# [Source material]
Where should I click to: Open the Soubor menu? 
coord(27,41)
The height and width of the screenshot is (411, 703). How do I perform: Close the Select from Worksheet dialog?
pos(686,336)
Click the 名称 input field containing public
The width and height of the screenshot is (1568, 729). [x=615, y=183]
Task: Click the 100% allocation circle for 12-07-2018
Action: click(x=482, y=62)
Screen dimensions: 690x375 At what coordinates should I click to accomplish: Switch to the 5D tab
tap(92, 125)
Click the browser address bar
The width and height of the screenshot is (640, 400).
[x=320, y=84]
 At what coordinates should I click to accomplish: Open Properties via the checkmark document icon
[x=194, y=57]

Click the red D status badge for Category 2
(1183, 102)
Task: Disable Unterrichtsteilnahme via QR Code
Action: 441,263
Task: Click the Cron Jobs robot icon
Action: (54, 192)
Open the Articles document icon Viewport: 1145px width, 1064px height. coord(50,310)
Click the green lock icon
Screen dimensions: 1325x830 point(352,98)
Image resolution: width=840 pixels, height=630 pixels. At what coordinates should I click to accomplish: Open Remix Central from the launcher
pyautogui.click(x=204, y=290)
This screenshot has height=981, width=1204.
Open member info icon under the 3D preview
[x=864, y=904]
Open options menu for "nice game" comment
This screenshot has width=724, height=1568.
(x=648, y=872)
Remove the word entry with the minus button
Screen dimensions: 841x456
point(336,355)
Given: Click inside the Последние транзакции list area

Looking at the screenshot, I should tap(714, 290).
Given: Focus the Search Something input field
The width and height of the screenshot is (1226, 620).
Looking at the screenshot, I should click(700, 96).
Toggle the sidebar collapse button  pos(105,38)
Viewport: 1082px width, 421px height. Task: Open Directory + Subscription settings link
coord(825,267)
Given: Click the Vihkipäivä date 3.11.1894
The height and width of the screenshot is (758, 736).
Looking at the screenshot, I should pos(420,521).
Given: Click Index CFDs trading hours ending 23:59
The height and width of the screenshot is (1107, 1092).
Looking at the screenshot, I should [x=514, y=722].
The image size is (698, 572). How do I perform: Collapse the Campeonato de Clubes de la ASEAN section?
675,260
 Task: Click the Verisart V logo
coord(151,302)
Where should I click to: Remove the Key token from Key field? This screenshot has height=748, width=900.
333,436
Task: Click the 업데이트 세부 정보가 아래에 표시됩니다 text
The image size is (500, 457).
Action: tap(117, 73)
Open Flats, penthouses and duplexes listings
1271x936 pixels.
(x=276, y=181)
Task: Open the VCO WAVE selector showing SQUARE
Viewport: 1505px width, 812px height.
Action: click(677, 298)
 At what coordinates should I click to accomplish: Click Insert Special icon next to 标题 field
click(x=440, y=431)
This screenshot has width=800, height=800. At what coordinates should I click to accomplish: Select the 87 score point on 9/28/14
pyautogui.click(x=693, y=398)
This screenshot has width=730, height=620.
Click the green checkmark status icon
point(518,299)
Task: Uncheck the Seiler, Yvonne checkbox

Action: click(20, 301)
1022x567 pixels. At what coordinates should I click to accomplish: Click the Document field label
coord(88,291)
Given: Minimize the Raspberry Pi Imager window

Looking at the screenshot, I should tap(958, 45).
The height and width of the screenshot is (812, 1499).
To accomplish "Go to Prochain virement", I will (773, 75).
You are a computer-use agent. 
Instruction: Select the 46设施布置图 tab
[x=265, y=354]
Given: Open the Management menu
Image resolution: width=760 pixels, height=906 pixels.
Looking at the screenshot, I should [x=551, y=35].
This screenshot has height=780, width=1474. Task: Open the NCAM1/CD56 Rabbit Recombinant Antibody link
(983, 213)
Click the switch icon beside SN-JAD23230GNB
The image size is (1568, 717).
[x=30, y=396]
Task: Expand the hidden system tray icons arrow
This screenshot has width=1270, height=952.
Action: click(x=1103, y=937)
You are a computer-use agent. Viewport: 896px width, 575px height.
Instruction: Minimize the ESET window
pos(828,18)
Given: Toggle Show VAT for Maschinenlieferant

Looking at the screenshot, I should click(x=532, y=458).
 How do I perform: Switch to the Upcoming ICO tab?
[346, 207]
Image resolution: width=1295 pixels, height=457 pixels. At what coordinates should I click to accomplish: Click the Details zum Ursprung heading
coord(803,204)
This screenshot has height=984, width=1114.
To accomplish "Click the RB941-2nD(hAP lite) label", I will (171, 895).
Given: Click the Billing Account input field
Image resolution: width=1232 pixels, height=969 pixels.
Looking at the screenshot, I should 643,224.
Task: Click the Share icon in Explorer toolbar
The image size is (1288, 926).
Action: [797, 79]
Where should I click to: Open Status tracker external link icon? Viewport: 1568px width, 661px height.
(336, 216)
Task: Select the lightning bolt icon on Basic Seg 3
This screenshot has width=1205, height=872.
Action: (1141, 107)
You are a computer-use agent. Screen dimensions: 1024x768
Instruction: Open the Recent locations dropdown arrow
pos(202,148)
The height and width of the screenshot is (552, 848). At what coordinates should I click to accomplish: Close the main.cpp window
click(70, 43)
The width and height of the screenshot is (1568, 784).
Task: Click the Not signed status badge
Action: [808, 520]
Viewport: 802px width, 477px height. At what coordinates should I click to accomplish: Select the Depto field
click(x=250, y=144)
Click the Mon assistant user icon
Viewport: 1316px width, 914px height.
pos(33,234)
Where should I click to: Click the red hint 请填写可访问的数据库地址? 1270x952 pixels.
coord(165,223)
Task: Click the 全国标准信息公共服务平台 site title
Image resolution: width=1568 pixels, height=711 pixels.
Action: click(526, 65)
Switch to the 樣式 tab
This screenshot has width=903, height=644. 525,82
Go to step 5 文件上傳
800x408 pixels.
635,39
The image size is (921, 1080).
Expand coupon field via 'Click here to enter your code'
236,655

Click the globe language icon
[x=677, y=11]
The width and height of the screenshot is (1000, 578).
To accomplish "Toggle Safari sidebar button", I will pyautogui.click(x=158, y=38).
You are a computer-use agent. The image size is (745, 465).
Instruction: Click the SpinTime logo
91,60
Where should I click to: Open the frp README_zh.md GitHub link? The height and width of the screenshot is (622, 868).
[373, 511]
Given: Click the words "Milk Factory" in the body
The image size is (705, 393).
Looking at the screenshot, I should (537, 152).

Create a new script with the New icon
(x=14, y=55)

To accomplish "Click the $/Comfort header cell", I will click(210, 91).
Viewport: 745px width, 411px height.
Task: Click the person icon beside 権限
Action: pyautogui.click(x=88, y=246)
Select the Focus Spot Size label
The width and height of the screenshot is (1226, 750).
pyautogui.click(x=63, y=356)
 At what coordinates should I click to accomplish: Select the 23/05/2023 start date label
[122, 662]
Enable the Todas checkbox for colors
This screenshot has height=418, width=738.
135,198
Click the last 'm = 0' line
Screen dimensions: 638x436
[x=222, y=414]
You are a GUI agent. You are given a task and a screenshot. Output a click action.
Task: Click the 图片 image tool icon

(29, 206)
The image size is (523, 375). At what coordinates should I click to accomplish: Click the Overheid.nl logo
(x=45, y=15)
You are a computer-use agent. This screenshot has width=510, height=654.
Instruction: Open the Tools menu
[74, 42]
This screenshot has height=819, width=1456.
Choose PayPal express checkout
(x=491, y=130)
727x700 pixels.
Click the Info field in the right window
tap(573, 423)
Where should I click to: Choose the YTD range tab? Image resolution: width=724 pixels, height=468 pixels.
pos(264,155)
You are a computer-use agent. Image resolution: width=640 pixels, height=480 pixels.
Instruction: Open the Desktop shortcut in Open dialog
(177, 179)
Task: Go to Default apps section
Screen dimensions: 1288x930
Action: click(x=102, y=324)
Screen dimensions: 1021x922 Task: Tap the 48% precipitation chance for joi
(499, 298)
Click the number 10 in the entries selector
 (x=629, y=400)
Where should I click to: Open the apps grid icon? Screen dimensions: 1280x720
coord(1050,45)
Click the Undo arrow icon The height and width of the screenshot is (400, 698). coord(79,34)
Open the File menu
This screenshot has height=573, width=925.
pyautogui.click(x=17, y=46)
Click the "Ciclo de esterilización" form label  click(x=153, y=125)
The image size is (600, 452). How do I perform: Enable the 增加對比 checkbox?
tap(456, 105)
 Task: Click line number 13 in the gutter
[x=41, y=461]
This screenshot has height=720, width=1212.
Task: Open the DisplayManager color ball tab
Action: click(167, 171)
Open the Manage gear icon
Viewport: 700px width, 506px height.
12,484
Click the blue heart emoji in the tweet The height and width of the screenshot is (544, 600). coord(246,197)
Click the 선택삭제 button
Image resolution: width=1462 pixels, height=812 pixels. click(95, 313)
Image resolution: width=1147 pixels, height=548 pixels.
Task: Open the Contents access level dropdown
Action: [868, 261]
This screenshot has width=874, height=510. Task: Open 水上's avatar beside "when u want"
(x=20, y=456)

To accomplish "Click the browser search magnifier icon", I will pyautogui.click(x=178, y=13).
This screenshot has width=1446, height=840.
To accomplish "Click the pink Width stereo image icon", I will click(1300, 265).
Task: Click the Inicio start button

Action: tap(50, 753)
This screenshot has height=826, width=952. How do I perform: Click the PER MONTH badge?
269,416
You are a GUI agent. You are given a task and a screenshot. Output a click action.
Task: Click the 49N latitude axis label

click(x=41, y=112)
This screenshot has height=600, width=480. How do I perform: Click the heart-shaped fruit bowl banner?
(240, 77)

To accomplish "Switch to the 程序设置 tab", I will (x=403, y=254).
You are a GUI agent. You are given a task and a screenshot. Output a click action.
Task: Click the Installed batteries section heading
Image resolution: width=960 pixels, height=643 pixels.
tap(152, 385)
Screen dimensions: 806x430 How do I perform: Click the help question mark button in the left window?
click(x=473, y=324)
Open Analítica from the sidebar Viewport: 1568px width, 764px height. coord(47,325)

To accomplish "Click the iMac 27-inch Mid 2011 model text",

# [Exercise requirements]
For every line in the material above that holds the string "Focus", add one to a count; state only the final count.

# [Written solution]
2